The second type was the winter soldier, these soldiers were seen as warriors stuck in an alienated land as they were not used to fight in such extreme conditions. They were still tenacious and lethal however, under-supplied and frozen. Last but not least, the third type, the beaten soldier. Don’t take their name in the wrong sense, they may be exhausted, however, they had the most amount of warfare experience. Nevertheless, this type had a major weakness which was lost hope for an Axis victory.
The operation was developed by what I consider to be the Red Army’s best general, Konstantin Rokossovsky who is actually the most decorated general from the Second World War with a record of over 500 victories. The reason why Operation Bagration was such a huge success was because of how well it was planed from a strategic point of view. It was about utilizing all the Red Army’s assets for one big push that would crumble the German Army within the Easter front.

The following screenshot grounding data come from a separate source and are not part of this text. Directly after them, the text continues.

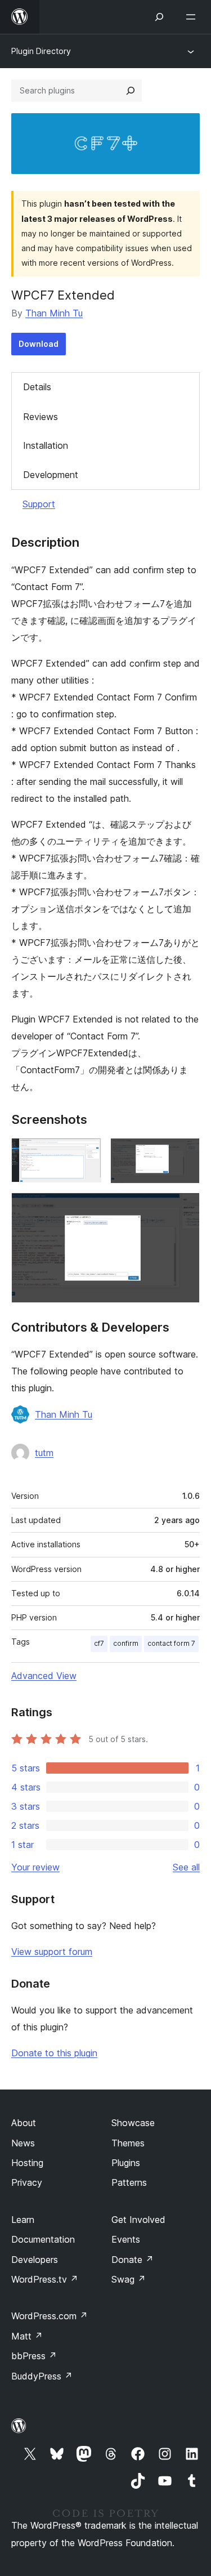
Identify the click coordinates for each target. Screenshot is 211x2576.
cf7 (99, 1643)
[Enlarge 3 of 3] (184, 1207)
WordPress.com (49, 2315)
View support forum (51, 1951)
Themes (128, 2143)
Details (37, 386)
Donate (132, 2259)
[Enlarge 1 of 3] (86, 1153)
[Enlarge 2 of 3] (184, 1153)
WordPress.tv (44, 2279)
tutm (44, 1452)
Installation (45, 445)
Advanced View (44, 1675)
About (23, 2122)
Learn (22, 2219)
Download (39, 344)
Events (125, 2239)
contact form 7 (171, 1643)
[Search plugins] (130, 90)
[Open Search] (159, 17)
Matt (27, 2336)
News (23, 2143)
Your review (35, 1867)
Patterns (129, 2182)
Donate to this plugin (54, 2053)
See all (186, 1867)
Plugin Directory (41, 51)
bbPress (34, 2355)
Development (50, 474)
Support (39, 504)
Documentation (43, 2239)
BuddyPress (42, 2376)
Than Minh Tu (54, 313)
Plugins (125, 2162)
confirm (125, 1643)
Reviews (40, 416)
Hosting (27, 2162)
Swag (128, 2279)
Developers (34, 2259)
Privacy (26, 2182)
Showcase (133, 2122)
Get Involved (138, 2219)
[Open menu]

The operation would last about 2 months, from the 22nd of June to the 19th of August 1944. The plan was to simultaneously breach the German major defenses at six points along the Frontline with the use of four million Soviet troops, 62,000 artillery guns, 7,500 tanks, and 7,100 aircraft. This was the time for the Soviet nation to show it’s real power. Even with many assets at hand, the Red Army still had a difficult task at hand as the Germans have heavily fortified for a last stand to hold the Eastern front.
The Germans had 800,000 soldiers left on the Eastern front, out of which a lot of experienced soldiers and personal which was critical to any victory or defensive capabilities. The operation brought the annihilation of two German Armies and a half of a third. The remnants of the 9th Army was folded into the 2nd Army, the 3rd Panzer Army was reduced to a corps detachment and the 4th Army had the effective size of a larger corps (40,000 troops).
In this plan, a major goal was to take out those 47 division commanders, which actually was accomplished by the Red Army. Out of the 47 division commanders, 22 were taken as prisoners and nine of them were killed on the battlefield. The rest managed to escape however death had been discovered within their faith in 1945. The loss of experienced personnel, especially officers and NCO’s were lethal to the defensive abilities of the German Army. The Germans received rapid reinforcements from Italy to defend what was left of the Eastern front.
Operation Bagration had a bigger contribution towards the victory of the Second World War (at least on the Easter front) then most historians believe. It had been more effective at breaking the Wehrmacht than Stalingrad, Kursk and Dnieper combined. It was the first time in the entire war where the Germans lost an entier Army at once and in other words handicap them as combat-ineffective on the Eastern Front. Rokossovsky’s Hammer put the first true nail on the Wehrmacht’s coffin.